Note that for a number A \le 10^6 , there can be no more than one prime factor larger than 10^3. If there is a prime factor of any A_i which is larger than 10^3, I divided it by that factor. Now we are sure that all A_i 's consist of prime factors less than 10^3. There are only 168 such primes. For each of these, I calculate sum on path using LCA. Note that you need to calculate LCA only once and after that you need to calculate sum on path for every prime.
Okay, so we are done with all primes less than 10^3.
For primes less than 10^3, we will simply do Mo’s algorithm as in the editorial.

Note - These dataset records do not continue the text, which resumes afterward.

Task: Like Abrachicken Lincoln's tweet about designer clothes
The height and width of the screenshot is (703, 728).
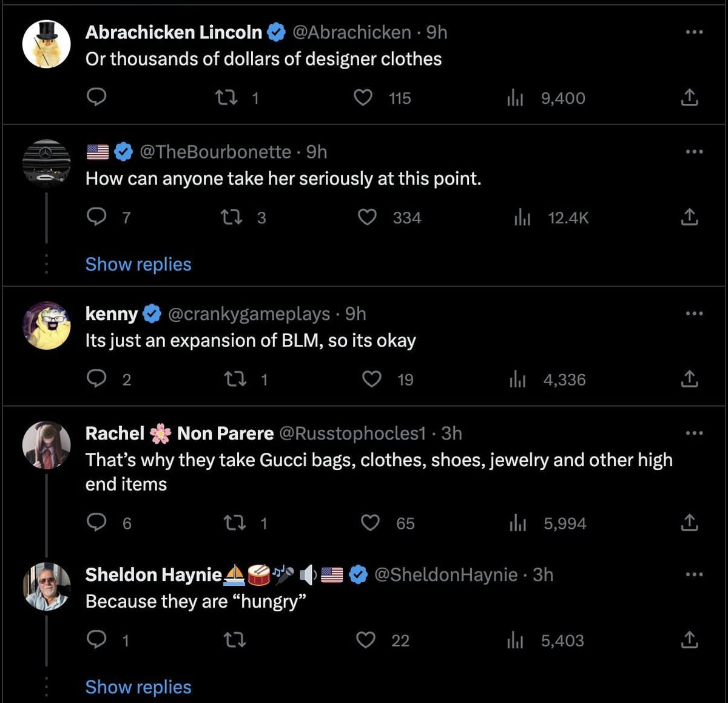Action: coord(363,97)
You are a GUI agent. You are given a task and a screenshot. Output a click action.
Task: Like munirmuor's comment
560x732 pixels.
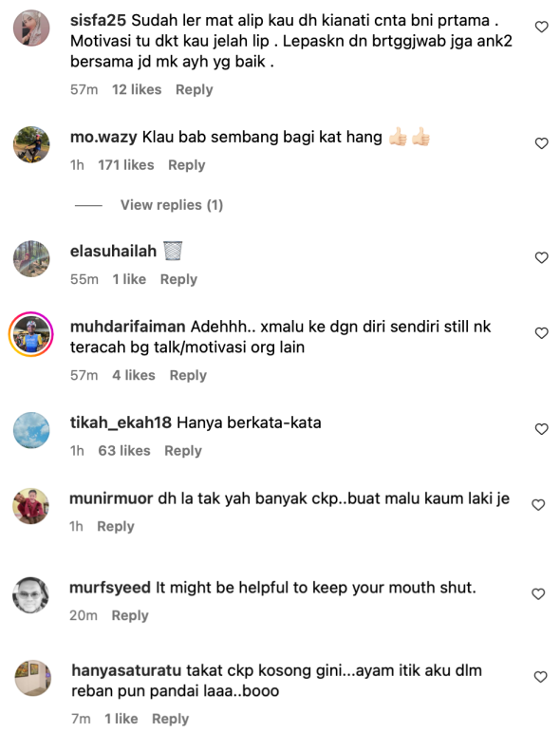538,505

But now, the add remove function is just O(1) as you just need to maintain count and not the complete factorization of the number.

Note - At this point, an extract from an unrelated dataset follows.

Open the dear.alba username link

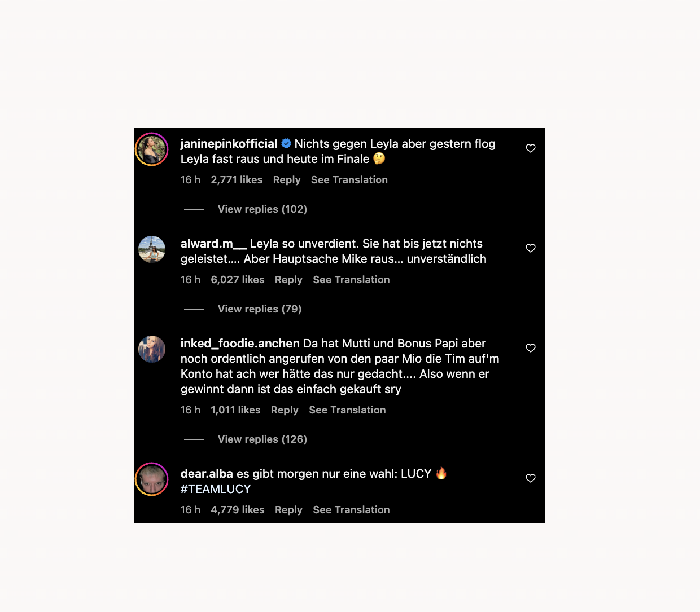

So this ran in O(N\sqrt N + 168*N + NlogN) (with a good block size obviously!)
PS: It took me a huge number of submissions to get this AC. I was doing one mistake. Maybe some of you made the same mistake. I precomputed (L/BLOCK) for the query comparator and initialized only N indices of that array. I should have initialized 2*N of them. It took me about 70-80 submissions to figure this out as the verdict was always TLE. Affecting the ordering only affects the runtime, not the correctness of your code.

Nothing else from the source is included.